To verify the effectiveness on extracting element of relational triples, we conducted a comparison of entity pair extraction and relation type extraction with SPN4RE. Although the performance of entity pairs decreased on F1-score by 0.3%, the performance of relation extraction improved on F1-score by 0.3%, as shown in Table 3. The improvement in relation extraction also driven a 0.2% improvement on F1-score of relational triples extraction, which was an indication that the proposed model correctly matched entity pairs and relation properly.

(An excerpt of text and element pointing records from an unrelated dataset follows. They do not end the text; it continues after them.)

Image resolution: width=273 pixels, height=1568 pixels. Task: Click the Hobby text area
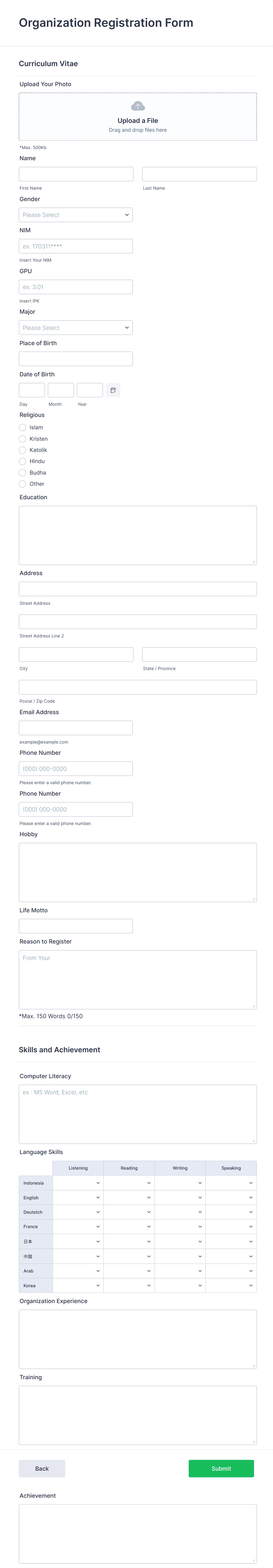click(137, 872)

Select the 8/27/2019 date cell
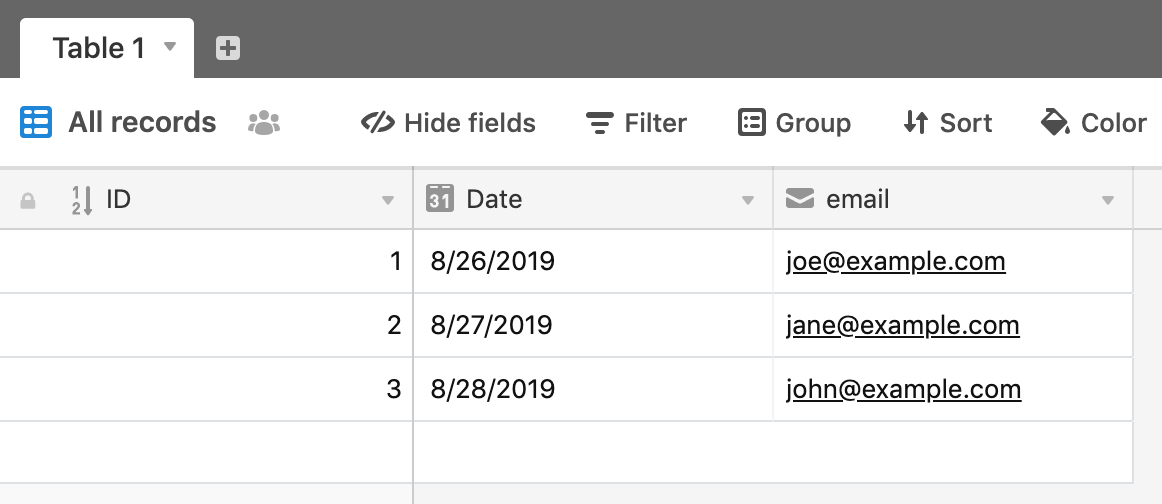593,325
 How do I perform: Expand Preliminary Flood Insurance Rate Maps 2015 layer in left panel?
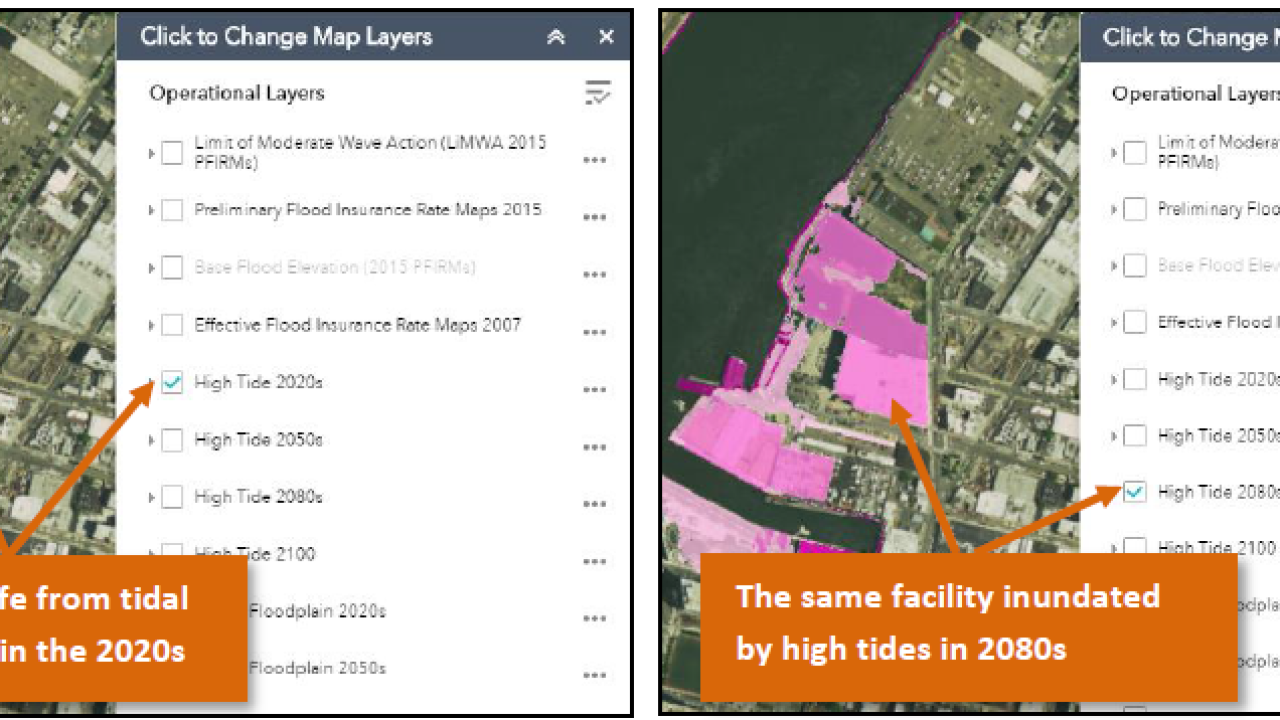point(152,211)
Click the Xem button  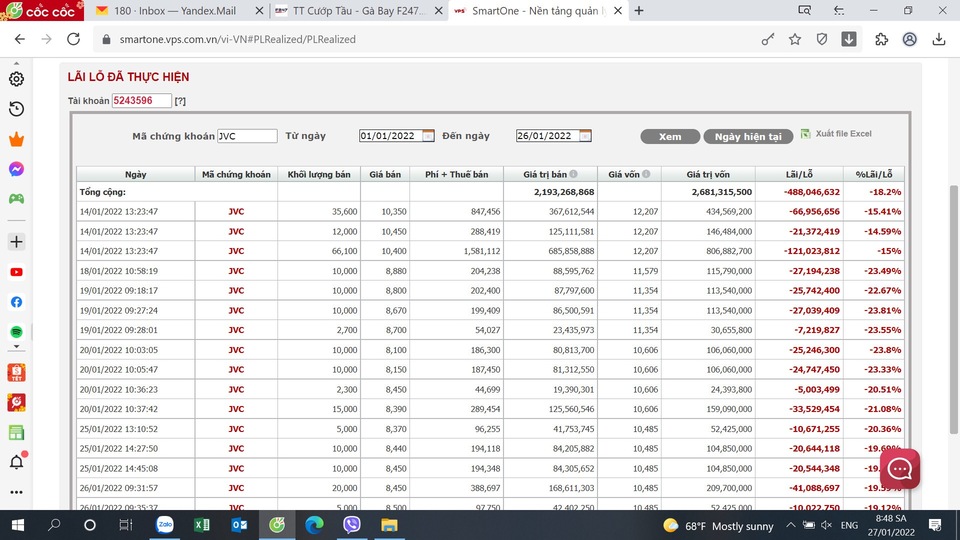click(x=669, y=137)
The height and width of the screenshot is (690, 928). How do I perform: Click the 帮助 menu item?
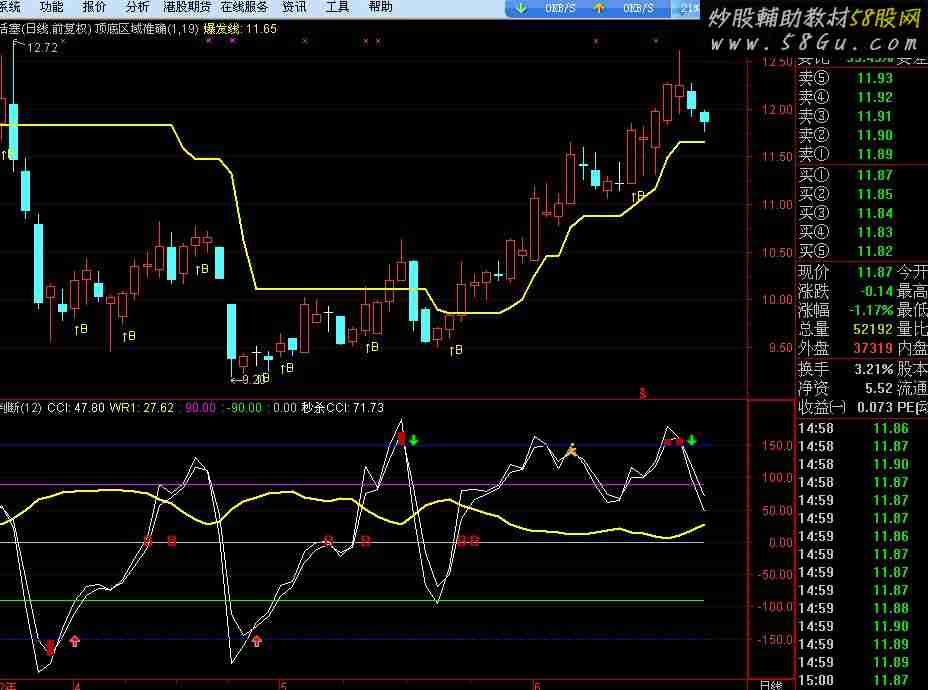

Table 3. The comparison of our model with the SPN4RE on entity pair extraction and relation type extraction on WebNLG

To verify the effectiveness on extraction various numbers of triples contained in a sentence, we conducted an experiment on a sentence with different numbers of triples. The number of triples in a sentence denoted as n. The best performance is achieved at n = 1 with a F1-score 0.911. The experimental results are shown in Fig. 3. Although the performance of this model decreases on F1-score by 0.4% and 0.9% compared to SPN4RE at n = 2 and n = 3, respectively. The performance of the model improves on F1-score by 3% at n = 1. Many existing models do not perform well for triple extraction at n = 1. Compared with TPLinker and CasRel, the performance of the proposed model at n = 1 is improved by 3.1% and 1.8% in F1-score, respectively.

Fig. 3.
figure 3

The comparison of various number of triples in a sentence on WebNLG

To verify the effectiveness of Dual-Joint-Input-PFN-Decoder model, an ablation experiments was conducted: Ours(w/o interaction) denotes our model without interactions and Ours(PFN) denotes the model with PFN, while Ours(Double-Encoder) denotes the model with separate two encoders. The results are shown in Table 4.

Table 4. Results of ablation experiments on WebNLG

The performance of the Ours(PFN) decreased on F1-score by 1.9% verifying that the PFN was not suitable in our proposed model. The performance of the Ours(Double-Encoder) decreased by 1.4%, indicating that the utilization of two encoders still lowered the performance. In addition, the performance of the Ours(w/o interaction) decreased by 0.8%, indicating the importance of building interactions between in entity and relation extractions.

5 Conclusion

This paper proposed a Dual-Joint-Input-PFN-Decoder model and Dual-Joint-Input-PFN strategy to solve the problem of feature conflicts in the original model and to better capture the connection information between subtasks. Dual-Joint-Input-PFN-Decoder model is employed to separate the construction process of two subtask features. Dual-Joint-Input-PFN strategy can simultaneously receive two inputs and obtain favorable information from the one input based on another input, enabling Dual-Joint-Input-PFN strategy to be applied to the dual-decoder. Experiment shown that our model achieved the best performance compared with the state-of-the-art baseline models, demonstrating the effectiveness of the method.